Ainsi, la raison revendiquant l’objectivité et la foi taxée par elle de subjectivité sont vouées à s’opposer sans jamais réussir à s’entendre. Cette situation ne pouvait, au bout du compte, que dégénérer en un relativisme délétère remettant en cause la notion même de Vérité et la possibilité de connaître Dieu pour être en capacité de Le reconnaître. Pourtant, selon les textes sacrés et les enseignements des prophètes, c’est bien cette connaissance de Dieu, Vérité absolue et éternelle, qui constitue le but même de l’existence humaine. C’est ce but qu’ont atteint les authentiques saints et savants de Dieu, et, parmi eux, l’imam Ghazali qui nous appelle, à travers son œuvre immense, son parcours exceptionnel et son expérience spirituelle, à le rejoindre.
Ghazali a marqué, par son exemple et ses enseignements, la vie de nombreuses communautés de croyants, hommes et femmes ; et si l’on est sensible à la dimension spirituelle, on trouvera dans la vie et l’activité intellectuelle de l’imam Ghazali un exemple de servitude éclairée et un signe évident d’alchimie divine à l’œuvre. Le monde contemporain, qui semble apparemment s’éloigner des principes et des valeurs traditionnelles que Ghazali sut magistralement exposer il y a de cela plus de neuf siècles, aurait grand intérêt à approfondir, avec tout le sérieux et l’honnêteté qu’une telle entreprise comporte, les enseignements que l’imam a transmis par ses œuvres, et à travers les événements significatifs de sa vie intense. En raison d’un voile superficiel qui cache la connaissance de la véritable lumière de la foi et les réalités spirituelles, l’humanité paraît aujourd’hui, comme à l’époque de Ghazali, avoir oublié le sens de sa propre fonction dans le monde.

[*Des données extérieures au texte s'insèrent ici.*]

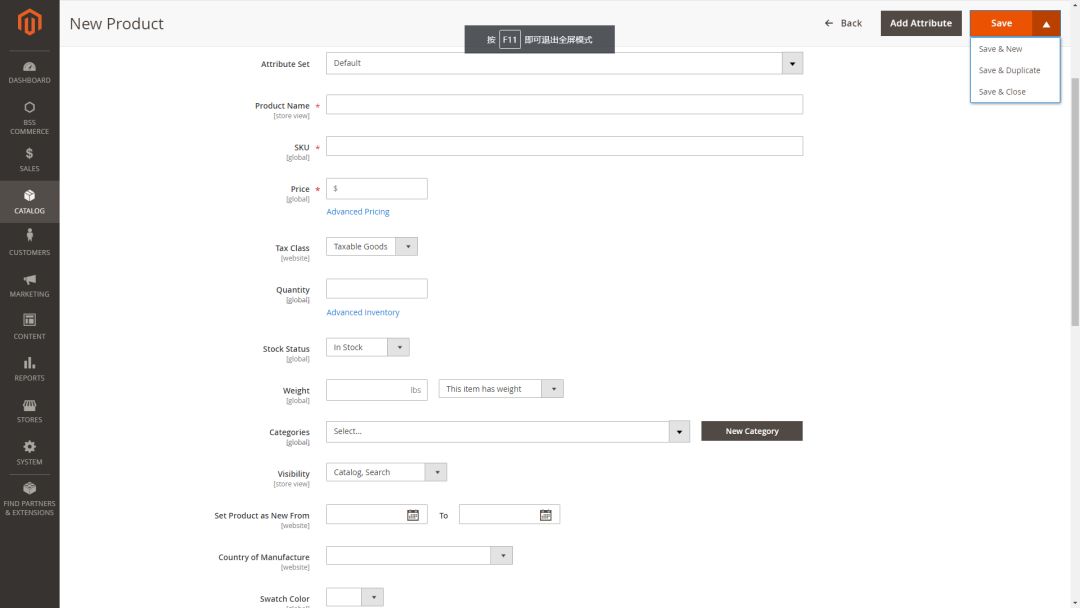Image resolution: width=1080 pixels, height=608 pixels.
Task: Focus the Product Name input field
Action: pos(564,105)
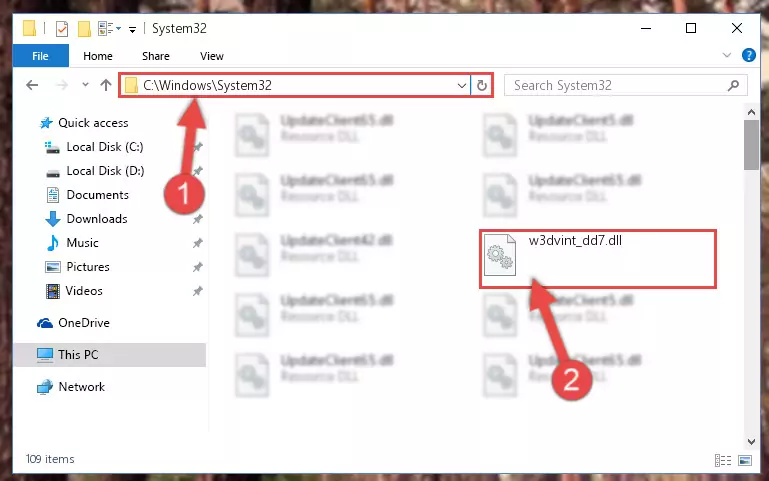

Neuf siècles plus tard, les débats entre « foi spiritualiste » et « dogmatisme rationnel », ou entre « spéculation intellectualiste » et « science athée », continuent de faire rage. Pourtant, si le contexte est différent, le travail qui doit être entrepris reste le même à chaque époque. C’est l’œuvre réalisée par les témoins de la Tradition authentique lorsqu’ils rétablissent les conditions nécessaires qui redonnent à l’humanité la possibilité de « goûter » l’Unité de Dieu dans la multiplicité de Sa création. Toutefois, la différence aujourd’hui est qu’il ne s’agit peut-être plus seulement d’analyser qualitativement ou quantitativement la crise de l’homme contemporain eu égard à son identité spirituelle, mais d’appeler, de façon très pragmatique, ceux qui aspirent encore à la connaissance de la Vérité à faire preuve de cohérence et d’intégrité dans leur vie même, en abandonnant les conditionnements extérieurs et les influences subtiles d’un monde qui apparaît de plus en plus incompréhensible, pour tourner leur regard vers ce qui relève de la certitude de l’Éternité.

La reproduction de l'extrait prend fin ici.